Keeping warm helps you to keep you well. If you do not keep warm, you may have problems with breathing which could lead to a serious chest infection.
Keep healthy this winter
Illness can affect you at any time of year but there are a few complaints which are associated with the cold weather.
The good news is that there are steps you can take to make sure you avoid, or reduce your experience of, the most common seasonal ailments.
Get a Flu jab
Flu is a highly infectious illness that spreads rapidly through the coughs and sneezes of people who are carrying the virus. Some people are more at risk of complications from the flu virus, such as pneumonia and bronchitis. If you're classed at being at risk make sure you have your annual flu vaccine. They are available from September onwards from your GP or pharmacy.
If you are at risk of complications from flu, you may be eligible for a free flu jab if you are:
aged 65 and over. Those aged 50 to 64 years old will also be offered flu vaccination this year
aged six months to under 65 in clinical risk groups (with a long term health condition)
If you are a health care or social worker, check the arrangements with your employer to see if you are eligible for the vaccine as it is recommended that front line workers are vaccinated every year against the flu.
If you are unsure if you qualify for the free flu jab, contact your GP.
Hypothermia happens when you get too cold and your body temperature drops below 35C.
You can get hypothermia if you:
do not wear enough clothes in cold weather
stay out in the cold too long
fall into cold water
have wet clothes and get cold
live in a cold house – older people living alone are particularly at risk
Colds and the flu virus are different things. A cold isn't just a mild version of flu. Colds can be unpleasant and inconvenient but flu can be dangerous, particularly for the very young, old or people with some existing conditions.
However, the symptoms of colds and flu are very similar.
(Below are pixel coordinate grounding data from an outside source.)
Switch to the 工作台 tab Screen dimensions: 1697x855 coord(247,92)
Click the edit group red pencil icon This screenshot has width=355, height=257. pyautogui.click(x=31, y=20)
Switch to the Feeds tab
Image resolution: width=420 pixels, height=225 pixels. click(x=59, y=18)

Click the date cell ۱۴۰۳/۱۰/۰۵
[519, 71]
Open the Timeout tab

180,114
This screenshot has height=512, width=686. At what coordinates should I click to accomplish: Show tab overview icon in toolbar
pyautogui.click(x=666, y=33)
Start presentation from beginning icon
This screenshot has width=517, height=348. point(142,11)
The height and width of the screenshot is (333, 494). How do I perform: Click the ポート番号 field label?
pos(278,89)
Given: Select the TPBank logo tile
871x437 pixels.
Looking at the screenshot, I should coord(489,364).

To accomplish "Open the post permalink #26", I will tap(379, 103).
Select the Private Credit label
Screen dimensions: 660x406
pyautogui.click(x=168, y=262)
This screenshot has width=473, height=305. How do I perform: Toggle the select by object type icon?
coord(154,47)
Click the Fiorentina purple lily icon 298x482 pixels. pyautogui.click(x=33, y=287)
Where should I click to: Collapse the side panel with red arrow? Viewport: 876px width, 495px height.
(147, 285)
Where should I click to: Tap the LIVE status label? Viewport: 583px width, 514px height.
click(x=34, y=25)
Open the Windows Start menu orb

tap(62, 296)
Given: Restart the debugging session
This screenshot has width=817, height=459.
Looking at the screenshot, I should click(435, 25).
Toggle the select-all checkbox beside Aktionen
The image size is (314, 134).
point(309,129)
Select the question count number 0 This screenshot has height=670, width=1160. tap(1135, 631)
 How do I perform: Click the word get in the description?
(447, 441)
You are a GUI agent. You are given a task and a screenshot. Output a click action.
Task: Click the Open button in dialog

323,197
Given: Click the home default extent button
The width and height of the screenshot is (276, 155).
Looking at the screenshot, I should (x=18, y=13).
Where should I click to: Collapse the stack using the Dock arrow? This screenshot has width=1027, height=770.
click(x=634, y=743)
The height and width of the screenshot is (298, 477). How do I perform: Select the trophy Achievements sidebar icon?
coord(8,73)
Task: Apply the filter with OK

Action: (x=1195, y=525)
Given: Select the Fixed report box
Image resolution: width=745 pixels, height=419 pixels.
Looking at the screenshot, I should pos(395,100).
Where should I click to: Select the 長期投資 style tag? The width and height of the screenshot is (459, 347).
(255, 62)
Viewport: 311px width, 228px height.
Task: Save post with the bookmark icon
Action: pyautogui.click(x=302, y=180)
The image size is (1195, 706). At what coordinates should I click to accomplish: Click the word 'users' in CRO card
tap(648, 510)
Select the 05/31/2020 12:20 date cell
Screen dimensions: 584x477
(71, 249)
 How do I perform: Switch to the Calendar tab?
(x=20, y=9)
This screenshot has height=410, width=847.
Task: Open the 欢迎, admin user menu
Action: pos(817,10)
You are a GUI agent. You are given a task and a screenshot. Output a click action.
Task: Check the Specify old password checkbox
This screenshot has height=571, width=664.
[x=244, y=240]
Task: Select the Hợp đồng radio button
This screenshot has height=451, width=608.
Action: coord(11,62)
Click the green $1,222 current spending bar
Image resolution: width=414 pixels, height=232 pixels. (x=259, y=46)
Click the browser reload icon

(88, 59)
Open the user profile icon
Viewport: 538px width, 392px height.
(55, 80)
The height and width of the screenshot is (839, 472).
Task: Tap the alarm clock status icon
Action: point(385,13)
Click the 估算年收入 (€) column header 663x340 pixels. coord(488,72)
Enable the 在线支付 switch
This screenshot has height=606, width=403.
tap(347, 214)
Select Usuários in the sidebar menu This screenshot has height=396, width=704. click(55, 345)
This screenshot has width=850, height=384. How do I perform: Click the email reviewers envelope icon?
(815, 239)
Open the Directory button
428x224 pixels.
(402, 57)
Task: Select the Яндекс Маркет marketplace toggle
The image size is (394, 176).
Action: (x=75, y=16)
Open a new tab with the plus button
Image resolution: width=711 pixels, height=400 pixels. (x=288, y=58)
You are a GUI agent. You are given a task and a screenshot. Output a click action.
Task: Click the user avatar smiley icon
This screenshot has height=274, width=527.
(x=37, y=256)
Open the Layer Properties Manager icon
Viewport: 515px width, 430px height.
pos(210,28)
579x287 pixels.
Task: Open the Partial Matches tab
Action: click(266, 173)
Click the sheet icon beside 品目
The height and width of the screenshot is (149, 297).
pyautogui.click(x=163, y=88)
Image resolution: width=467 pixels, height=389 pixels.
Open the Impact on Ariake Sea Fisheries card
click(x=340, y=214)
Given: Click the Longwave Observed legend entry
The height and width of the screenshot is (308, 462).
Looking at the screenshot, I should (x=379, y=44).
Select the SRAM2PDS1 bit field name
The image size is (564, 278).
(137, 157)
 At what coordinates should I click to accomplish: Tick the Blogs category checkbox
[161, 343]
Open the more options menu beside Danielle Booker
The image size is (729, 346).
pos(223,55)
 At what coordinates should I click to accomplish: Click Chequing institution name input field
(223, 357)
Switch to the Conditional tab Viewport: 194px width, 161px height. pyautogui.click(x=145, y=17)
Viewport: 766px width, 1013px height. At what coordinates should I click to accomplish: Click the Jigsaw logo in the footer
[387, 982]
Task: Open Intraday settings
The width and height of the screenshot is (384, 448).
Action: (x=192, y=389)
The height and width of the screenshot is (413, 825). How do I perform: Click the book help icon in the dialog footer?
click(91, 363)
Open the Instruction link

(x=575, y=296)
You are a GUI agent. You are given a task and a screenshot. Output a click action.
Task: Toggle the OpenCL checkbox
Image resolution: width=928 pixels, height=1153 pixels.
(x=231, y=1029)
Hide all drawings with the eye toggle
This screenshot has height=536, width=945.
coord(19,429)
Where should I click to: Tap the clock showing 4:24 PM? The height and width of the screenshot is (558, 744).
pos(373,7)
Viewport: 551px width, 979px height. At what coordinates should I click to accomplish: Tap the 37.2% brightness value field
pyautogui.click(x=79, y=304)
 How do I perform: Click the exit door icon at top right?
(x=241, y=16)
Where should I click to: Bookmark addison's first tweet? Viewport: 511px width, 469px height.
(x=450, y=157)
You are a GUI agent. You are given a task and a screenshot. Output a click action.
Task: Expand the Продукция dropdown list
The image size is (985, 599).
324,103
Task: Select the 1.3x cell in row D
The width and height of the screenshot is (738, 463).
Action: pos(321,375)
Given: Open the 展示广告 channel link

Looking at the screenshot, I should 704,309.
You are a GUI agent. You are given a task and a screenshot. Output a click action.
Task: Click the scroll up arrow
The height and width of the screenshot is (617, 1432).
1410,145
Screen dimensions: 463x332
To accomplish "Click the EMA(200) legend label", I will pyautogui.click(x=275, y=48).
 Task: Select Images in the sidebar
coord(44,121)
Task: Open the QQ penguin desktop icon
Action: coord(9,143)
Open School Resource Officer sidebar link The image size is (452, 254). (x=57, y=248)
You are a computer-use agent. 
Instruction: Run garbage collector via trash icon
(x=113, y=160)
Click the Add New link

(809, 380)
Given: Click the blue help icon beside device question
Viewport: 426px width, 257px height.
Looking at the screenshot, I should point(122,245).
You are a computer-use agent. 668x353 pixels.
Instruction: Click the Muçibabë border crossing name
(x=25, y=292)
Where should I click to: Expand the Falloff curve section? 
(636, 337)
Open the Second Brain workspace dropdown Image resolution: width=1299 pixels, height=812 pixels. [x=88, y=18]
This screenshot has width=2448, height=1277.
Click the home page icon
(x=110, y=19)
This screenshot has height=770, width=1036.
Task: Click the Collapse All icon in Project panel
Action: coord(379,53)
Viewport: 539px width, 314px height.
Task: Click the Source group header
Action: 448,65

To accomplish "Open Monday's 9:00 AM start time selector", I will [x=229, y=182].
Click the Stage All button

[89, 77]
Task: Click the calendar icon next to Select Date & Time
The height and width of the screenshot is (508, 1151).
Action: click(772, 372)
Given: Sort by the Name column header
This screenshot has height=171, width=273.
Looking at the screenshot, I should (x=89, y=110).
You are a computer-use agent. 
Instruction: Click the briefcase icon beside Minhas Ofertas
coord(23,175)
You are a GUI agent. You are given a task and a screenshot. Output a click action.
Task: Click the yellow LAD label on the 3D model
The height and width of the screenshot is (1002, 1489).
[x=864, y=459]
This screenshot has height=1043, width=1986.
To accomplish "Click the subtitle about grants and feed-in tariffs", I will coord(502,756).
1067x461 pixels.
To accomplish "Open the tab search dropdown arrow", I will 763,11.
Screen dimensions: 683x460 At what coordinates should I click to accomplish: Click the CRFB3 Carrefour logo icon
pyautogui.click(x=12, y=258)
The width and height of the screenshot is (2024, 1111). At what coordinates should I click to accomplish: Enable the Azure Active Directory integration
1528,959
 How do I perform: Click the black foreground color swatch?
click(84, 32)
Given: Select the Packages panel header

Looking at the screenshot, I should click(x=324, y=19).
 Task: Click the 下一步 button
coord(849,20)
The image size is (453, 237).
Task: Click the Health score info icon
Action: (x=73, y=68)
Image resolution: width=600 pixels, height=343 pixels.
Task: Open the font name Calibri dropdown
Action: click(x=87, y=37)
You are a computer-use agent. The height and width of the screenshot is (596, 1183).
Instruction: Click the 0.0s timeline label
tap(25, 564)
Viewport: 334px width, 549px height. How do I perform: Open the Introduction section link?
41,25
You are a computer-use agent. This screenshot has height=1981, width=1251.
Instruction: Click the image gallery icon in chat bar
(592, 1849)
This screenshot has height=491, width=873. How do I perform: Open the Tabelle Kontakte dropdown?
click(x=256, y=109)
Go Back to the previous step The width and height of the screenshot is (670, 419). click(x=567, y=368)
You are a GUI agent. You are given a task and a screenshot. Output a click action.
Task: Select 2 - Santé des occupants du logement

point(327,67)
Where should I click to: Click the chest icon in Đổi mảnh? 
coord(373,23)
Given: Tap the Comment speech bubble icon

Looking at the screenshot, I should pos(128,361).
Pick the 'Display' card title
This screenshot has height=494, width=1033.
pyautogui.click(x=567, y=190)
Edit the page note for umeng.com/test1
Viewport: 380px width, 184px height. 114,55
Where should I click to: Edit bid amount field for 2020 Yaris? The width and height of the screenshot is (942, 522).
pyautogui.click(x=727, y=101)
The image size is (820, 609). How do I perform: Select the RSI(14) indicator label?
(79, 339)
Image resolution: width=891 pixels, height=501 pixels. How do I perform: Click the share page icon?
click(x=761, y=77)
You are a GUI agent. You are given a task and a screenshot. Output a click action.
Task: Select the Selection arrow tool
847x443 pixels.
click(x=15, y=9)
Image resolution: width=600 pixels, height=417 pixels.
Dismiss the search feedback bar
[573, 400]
According to the NHS, you may experience:
blocked or runny nose
pressure in your ears and face
loss of taste and smell
a high temperature or fever
muscle aches and pains
exhaustion and the need to lie down
Treating a cold
Antibiotics do not work on colds and you do not need to see your GP unless:
you have had your symptoms for around three weeks
your symptoms suddenly get worse
you have a fever
you have an existing chronic condition.
Your pharmacist can help you feel treat the symptoms, or you can buy many cough and cold remedies from shops and supermarkets.
Additionally you should:
get plenty of rest
eat light, nutritious meals
Catch it, kill it, bin it
Help prevent the spread of colds and flu by always using tissues, throwing them away immediately and washing your hands well.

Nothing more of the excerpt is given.